À la maternité, à l'écoute des jeunes mamans

"Je suis originaire de la Manche où toutes les maternités de niveau 1 ont fermé. Je suis contre le regroupement des petites maternités. On peut faire du bon soin partout, il faut une bonne cohésion de réseaux et il faut travailler main dans la main avec les autres structures." 

"Je m'y retrouve complètement ici : on a un bel endroit, il y a de l'entraide, et on a du temps pour discuter avec les patientes. [...] Je viens travailler avec le sourire tous les matins!"

Du temps pour bien faire son travail, pour accompagner les futures mères et leur bébé. Cet argument revient sans cesse lors des échanges avec les auxiliaires puéricultrices, les sages-femmes et les médecins du service. 

S'il y a un arrêt maladie, on est mal.

Khaled Chebbo, gynécologue obstétricien

Le docteur Khaled Chebbo, gynécologue obstétricien depuis 23 ans à Argentan, le revendique " c'est ça la particularité de la maternité d'Argentan : être à taille humaine."

Mais les difficultés de recrutement se font ressentir aussi. "Pour faire tourner notre service il faut quatre médecins, plus les sages-femmes de garde nuit et jour, et les infirmières. Aujourd'hui, nous sommes trois médecins à temps plein et un stagiaire associé. Il va devoir valider ses diplômes et pour notre confrère, le parcours est encore long."

Le recours aux médecins étrangers 

La plupart des médecins de l'hôpital sont des médecins étrangers diplômés en dehors de l'Union européenne. Dans le service, le médecin stagiaire associé est spécialiste au Bénin. Mais avant de pouvoir être recruté et d'obtenir une autorisation d'exercer, il faut compter encore quatre ans.

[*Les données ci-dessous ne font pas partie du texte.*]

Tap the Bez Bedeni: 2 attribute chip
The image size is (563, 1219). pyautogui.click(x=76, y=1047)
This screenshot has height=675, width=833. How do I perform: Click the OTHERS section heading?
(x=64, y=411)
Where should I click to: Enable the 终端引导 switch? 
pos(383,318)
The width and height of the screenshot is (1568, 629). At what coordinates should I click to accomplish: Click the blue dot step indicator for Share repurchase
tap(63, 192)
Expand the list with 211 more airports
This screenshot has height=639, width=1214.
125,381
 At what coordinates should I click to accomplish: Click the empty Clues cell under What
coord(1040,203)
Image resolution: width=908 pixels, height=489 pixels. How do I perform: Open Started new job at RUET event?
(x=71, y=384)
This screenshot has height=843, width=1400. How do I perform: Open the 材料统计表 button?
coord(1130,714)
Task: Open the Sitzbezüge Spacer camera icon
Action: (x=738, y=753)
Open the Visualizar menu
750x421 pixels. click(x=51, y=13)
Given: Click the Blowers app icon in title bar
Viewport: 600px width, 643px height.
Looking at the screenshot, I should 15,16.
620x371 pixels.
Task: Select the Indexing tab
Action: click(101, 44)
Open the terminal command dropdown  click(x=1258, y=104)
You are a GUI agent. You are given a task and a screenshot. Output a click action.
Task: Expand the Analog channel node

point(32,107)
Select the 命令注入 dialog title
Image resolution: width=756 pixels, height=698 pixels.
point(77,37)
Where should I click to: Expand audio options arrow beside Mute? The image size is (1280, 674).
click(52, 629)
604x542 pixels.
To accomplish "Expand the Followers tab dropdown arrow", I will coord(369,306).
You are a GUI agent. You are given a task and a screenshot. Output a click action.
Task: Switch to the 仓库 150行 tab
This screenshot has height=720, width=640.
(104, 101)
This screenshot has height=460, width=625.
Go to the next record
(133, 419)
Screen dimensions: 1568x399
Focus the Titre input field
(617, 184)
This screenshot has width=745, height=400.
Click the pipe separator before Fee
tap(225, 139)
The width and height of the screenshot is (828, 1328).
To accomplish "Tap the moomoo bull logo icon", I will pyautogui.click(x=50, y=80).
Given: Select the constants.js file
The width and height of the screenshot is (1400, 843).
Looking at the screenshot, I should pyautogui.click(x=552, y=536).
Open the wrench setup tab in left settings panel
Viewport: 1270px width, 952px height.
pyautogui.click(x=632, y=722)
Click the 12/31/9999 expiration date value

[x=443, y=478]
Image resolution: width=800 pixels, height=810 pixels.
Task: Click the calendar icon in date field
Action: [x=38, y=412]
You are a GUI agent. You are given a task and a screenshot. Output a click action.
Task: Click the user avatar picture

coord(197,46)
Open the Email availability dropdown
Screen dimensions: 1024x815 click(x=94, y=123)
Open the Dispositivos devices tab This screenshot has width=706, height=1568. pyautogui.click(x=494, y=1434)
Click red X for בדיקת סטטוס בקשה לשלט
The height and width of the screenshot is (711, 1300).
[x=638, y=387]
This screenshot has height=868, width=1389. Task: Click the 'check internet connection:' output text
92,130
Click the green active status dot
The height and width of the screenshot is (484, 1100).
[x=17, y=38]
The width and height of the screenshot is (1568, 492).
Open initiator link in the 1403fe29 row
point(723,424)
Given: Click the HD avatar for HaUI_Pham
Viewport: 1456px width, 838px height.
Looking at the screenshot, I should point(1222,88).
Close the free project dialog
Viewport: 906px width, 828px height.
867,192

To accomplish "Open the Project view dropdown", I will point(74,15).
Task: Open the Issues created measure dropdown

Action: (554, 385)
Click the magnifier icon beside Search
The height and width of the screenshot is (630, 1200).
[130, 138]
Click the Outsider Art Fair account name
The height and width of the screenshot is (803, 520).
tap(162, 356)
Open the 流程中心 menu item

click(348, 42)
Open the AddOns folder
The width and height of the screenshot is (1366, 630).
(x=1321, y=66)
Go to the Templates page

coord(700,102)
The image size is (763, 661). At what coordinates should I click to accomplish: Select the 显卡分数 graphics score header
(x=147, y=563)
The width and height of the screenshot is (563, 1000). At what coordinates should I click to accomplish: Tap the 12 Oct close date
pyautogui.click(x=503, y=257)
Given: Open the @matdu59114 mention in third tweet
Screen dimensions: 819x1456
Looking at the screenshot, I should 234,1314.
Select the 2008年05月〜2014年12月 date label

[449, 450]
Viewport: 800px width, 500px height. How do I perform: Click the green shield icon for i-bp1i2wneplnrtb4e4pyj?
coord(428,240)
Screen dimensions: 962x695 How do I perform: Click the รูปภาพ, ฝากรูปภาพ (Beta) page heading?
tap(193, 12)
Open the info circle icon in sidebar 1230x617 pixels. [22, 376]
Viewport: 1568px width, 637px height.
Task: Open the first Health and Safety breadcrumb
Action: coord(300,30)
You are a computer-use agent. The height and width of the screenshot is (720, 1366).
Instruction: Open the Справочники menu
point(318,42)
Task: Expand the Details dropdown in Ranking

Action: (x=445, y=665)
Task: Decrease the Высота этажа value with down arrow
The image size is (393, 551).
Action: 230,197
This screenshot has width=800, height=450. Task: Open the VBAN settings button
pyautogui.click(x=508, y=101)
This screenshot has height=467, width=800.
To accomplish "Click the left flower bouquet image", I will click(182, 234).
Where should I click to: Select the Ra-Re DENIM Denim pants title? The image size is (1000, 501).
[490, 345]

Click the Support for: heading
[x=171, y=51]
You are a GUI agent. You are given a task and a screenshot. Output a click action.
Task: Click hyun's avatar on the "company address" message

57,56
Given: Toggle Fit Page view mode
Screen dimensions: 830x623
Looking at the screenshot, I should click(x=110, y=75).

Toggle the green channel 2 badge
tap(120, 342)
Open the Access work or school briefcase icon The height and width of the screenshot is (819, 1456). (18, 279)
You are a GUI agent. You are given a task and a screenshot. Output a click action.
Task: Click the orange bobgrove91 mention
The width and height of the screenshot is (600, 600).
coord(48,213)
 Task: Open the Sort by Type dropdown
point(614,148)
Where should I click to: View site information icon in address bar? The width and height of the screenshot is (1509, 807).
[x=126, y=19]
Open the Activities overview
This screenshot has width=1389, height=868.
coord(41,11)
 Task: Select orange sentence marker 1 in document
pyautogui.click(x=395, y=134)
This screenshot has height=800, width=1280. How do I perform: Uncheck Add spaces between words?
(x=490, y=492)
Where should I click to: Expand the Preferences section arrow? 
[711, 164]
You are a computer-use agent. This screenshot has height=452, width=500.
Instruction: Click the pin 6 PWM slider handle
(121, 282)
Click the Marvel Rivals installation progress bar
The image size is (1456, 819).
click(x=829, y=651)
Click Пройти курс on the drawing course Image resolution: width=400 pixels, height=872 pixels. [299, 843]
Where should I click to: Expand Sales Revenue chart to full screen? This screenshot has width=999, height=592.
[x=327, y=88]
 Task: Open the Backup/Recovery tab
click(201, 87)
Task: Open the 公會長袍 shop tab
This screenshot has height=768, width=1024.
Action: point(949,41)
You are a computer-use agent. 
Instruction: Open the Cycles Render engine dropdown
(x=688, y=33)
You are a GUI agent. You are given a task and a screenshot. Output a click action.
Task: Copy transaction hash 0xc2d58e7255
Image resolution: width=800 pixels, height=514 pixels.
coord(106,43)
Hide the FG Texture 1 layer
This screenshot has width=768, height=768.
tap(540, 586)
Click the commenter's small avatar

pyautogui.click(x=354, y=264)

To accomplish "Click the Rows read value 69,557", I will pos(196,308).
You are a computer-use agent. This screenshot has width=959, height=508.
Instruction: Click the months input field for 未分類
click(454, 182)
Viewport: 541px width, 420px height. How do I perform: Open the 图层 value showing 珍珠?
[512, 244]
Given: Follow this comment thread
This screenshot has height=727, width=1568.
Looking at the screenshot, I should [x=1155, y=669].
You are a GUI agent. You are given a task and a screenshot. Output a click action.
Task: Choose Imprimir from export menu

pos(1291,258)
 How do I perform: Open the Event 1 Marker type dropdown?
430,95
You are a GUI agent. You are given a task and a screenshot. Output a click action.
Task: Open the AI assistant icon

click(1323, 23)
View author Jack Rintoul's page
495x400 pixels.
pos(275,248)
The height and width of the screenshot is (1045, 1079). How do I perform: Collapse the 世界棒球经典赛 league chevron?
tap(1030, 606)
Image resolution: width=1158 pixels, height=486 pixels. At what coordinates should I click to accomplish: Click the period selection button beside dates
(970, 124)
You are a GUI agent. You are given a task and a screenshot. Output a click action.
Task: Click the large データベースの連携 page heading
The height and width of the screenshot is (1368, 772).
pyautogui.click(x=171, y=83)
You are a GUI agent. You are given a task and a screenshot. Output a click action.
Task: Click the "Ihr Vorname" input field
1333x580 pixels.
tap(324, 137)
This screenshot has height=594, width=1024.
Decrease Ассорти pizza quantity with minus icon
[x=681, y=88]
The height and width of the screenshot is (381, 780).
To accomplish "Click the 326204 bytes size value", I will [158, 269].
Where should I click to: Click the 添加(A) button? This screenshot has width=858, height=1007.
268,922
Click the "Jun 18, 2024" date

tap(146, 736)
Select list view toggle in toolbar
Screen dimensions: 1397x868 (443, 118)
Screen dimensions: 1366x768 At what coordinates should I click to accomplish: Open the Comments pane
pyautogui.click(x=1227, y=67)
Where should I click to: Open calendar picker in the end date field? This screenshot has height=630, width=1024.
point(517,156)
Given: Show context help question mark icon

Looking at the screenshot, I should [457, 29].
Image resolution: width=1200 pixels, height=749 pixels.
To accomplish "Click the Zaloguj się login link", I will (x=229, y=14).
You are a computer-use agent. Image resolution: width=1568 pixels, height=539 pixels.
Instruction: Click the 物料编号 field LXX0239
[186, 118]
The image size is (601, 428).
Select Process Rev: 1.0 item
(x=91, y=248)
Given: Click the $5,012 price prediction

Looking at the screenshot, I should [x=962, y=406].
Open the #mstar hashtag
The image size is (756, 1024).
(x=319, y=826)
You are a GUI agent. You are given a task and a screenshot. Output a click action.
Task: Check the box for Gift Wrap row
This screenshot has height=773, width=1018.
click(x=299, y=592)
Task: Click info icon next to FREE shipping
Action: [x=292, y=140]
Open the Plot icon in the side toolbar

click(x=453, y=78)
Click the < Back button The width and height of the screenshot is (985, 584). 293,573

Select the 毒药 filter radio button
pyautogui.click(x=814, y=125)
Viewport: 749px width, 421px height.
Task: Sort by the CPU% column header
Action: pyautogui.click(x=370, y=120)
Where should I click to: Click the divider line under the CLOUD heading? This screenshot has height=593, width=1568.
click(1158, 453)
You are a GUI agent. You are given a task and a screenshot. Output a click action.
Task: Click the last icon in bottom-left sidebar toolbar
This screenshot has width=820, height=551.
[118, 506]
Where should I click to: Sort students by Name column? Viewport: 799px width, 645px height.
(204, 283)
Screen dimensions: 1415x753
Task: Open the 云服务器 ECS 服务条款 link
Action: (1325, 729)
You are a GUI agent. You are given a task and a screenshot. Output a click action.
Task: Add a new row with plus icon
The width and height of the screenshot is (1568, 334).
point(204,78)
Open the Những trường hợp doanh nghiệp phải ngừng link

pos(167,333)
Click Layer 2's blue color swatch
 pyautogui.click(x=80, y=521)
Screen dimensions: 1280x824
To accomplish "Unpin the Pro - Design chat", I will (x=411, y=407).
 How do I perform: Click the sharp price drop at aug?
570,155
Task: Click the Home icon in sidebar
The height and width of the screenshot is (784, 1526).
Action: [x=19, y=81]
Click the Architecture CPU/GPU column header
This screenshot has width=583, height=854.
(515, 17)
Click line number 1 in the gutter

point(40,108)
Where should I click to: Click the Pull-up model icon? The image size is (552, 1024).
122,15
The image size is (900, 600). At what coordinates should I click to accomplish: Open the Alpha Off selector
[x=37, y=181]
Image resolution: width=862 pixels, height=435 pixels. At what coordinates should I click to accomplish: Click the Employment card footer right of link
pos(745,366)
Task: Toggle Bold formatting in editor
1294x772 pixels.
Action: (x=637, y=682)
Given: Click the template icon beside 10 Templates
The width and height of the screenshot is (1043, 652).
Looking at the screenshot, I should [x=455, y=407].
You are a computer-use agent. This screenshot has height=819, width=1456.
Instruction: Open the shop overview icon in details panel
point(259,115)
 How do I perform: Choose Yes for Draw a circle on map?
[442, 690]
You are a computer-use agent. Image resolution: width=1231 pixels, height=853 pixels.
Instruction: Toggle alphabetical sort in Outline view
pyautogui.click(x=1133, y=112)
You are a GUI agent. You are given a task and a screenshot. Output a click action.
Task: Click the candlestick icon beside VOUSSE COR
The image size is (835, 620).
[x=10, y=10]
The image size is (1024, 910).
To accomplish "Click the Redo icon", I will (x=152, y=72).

" Le parcours est très long, c'est pour nous une vraie difficulté. Il y a pourtant des solutions à faire appliquer : on peut demander à de jeunes médecins diplômés de venir travailler deux ans là où il y a des besoins, et les aider financièrement [...] et puis pourquoi pas augmenter le numerus clausus en faculté de médecine. Pour recruter un médecin, il ne suffit pas de poster une petite annonce. C'est pourtant vital pour nous d'attirer des soignants à l'hôpital. "

Que pensent les futurs soignants de l'hôpital ?

Au sein des services, des élèves infirmières ou sage-femme effectuent des stages. Celles en chirurgie, en médecine générale, aux urgences ou en maternité portent un regard différent sur le milieu hospitalier selon leurs aspirations futures. 

Emma, future infirmière, se voit évoluer plus tard à l'hôpital puisque son projet l'amènerait à se spécialiser en anesthésie.

Elle a expérimenté "les jours plus compliqués, ceux où la charge de travail est importante", mais pour elle "c'est un métier de passion."

Côté maternité, Lilya étudiante sage-femme, se projette en libéral parce qu'"on peut y suivre nos patientes jusqu'à la fin, jusqu'à l'accouchement et après. À l'hôpital, c'est frustrant, on n'accouche pas ses propres patientes, et on ne connaît pas toujours son dossier et ses antécédents dans le détail."

Toutes reconnaissent à l'hôpital la variété des soins, des techniques apprises, et le plaisir de travailler en équipe. Lucie, élève infirmière aux urgences, estime que "quand on est en poste, c'est le patient qui doit rester en numéro 1 dans notre esprit, quelles que soient les conditions de notre journée." Ce précepte va-t-il finir par s'éroder à force de se confronter au quotidien ? 

En maternité, Valérie Maurice qui donne son premier bain à un nouveau-né ne parierait pas sur cette érosion. " J'ai toujours rêvé de faire ce métier depuis mes 16 ans. Cela fait 29 ans que je travaille ici et je ne ferais pas d'autre métier."